# [Saved data entries]

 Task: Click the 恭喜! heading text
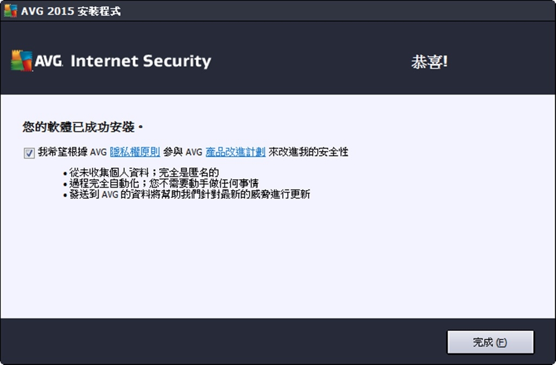pos(429,62)
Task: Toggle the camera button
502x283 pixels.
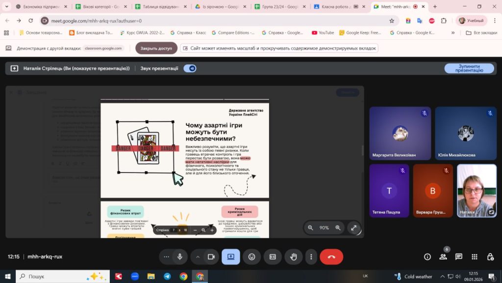Action: coord(211,256)
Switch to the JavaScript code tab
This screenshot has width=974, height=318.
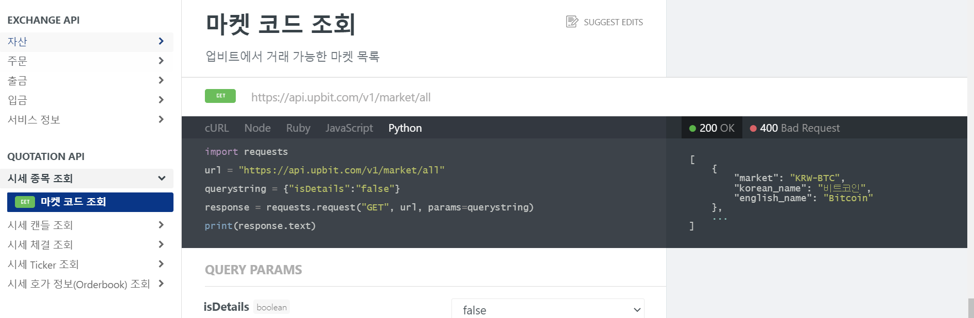click(349, 128)
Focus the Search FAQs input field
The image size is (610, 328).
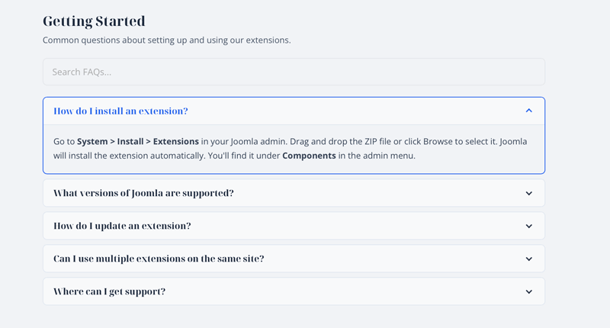[x=294, y=72]
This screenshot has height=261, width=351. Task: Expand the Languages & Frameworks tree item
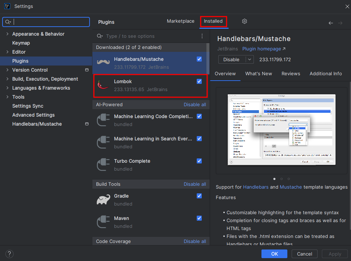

# [EXERCISE]
Omit the pictures; set down each record exactly.

# [TASK ANSWER]
 Task: Click the 恭喜! heading text
pos(429,62)
Task: Toggle the camera button
502x283 pixels.
Action: coord(211,256)
Switch to the JavaScript code tab
This screenshot has width=974, height=318.
click(349, 128)
Focus the Search FAQs input field
The image size is (610, 328).
[x=294, y=72]
This screenshot has height=261, width=351. Task: Expand the Languages & Frameworks tree item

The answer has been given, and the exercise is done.